Unnatural Selection: Chapter 18 (the final chapter!)

Wingerson saved the best for last, discussing ideas swirling around the concept of human evolution. Quotes and bold comments:
  • "[Darwin] asserted [that] we have 'risen...to the very summit of the organic scale.' That we have risen so far through evolution (rather than being created through divine power), he added, may give us 'hope for a still higher destiny in the distant future.'" Why do these scientists take {macro+micro}evolution as fact? See quotes, below.
  • "Actually, the initial premise contains several flaws. For a start, we are not necessarily tending 'upward.' ... That assumption still underlies popular opinion about evolution, although mainstream biologists have abandoned it." Perhaps biology instruction has been infiltrated since the beginning by those nasty creationists!

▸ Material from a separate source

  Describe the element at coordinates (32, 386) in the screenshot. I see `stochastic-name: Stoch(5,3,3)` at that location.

  • [The] genes involved in diabetes are not inherently 'good' or 'bad.' Their value depends on the context. Whether people with diabetes would be more likely to survive a worldwide famine we cannot now know, and we don't want to find out either." But remember, as with genes, but not with morals.

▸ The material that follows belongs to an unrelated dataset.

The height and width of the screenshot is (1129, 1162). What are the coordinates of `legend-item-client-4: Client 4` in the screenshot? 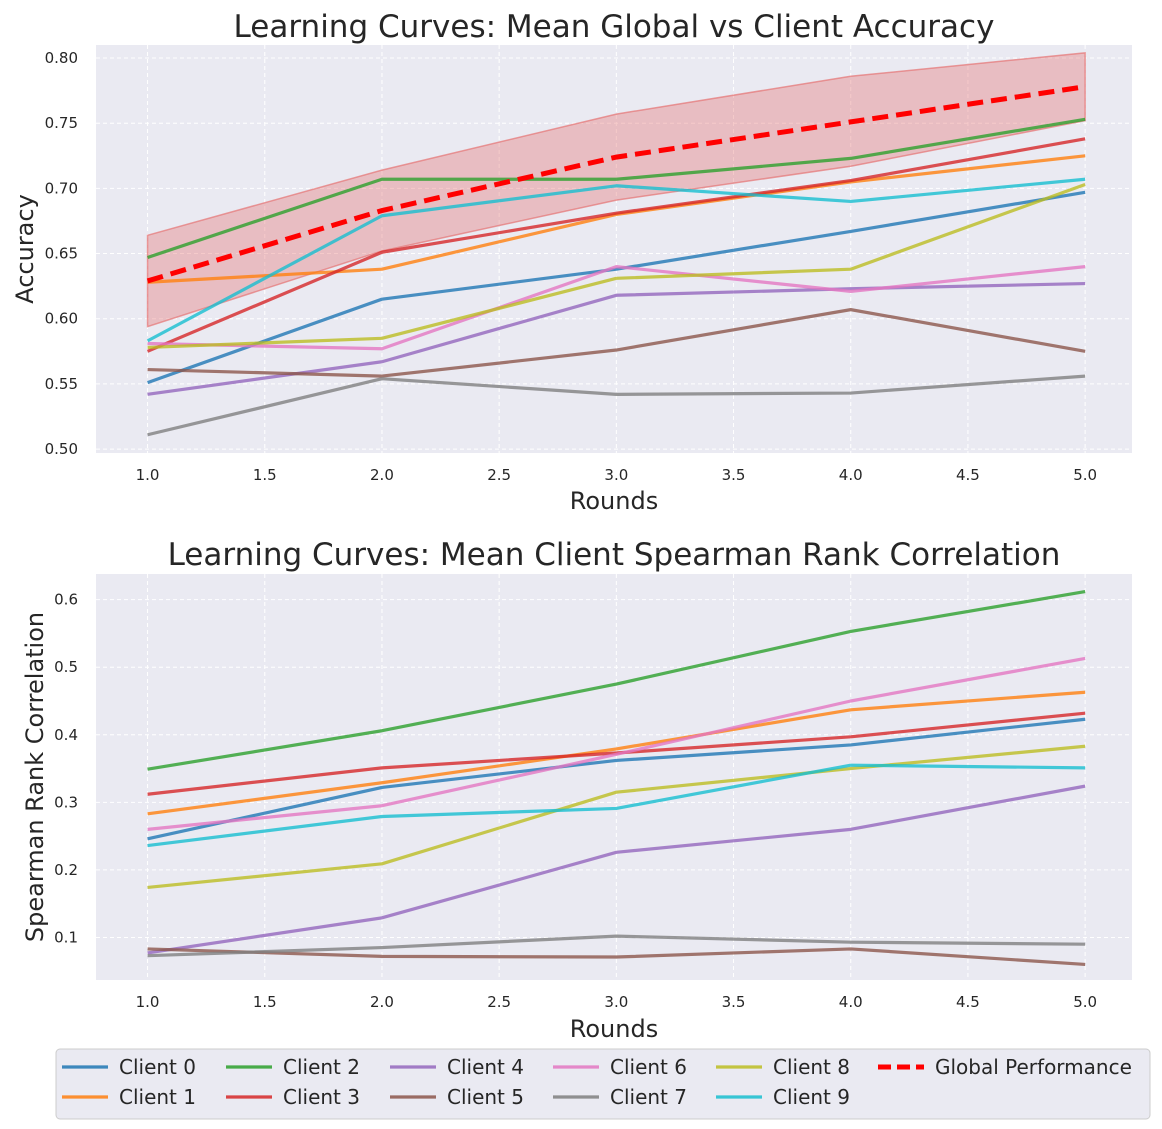 It's located at (457, 1067).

  • "A variant [of a gene] is 'normal' only if it is 'functional' (and abnormal only if it is dysfunctional), but in many cases it is the situation that defines the function." See above.

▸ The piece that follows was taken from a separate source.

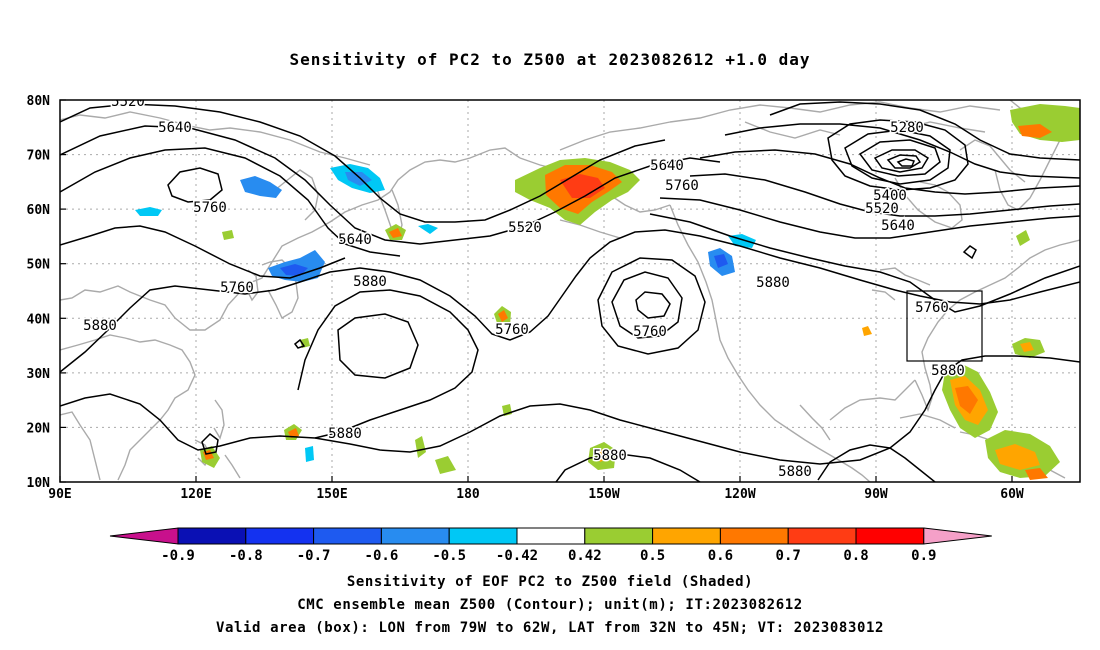  I want to click on colorbar-tick-label: 0.42, so click(585, 556).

  • "By the year 2020 the population should reach about 8 billion." A current estimate hasn't changed.
  • "It's an old argument and one not often heard from an eminent geneticist: let's not mess with nature until we understand it better." Please repeat that! Many times!
  • "An hour of exercise a day and avoiding obesity will eliminate 60 percent of diabetes, [James] Neel said, far more effectively than gene therapy." I said this a few days ago.
  • "The genome project 'is going to totally disrupt some concepts we have,' [Georgia] Dunston predicts. 'Do you want to understand biology, or do you want to hold on to your concepts?'" Speak for yourselves, certain closed-minded anti-creationists, shall we say.
  • "[Said Eric Juengst,] There's nothing wrong with families making private reproductive decisions...'The error,' he said, 'comes when we shift to making it public policy.'" Read: nanny state.
What do you readers think of the book as a whole, now that you've read each of its chapters through my eyes?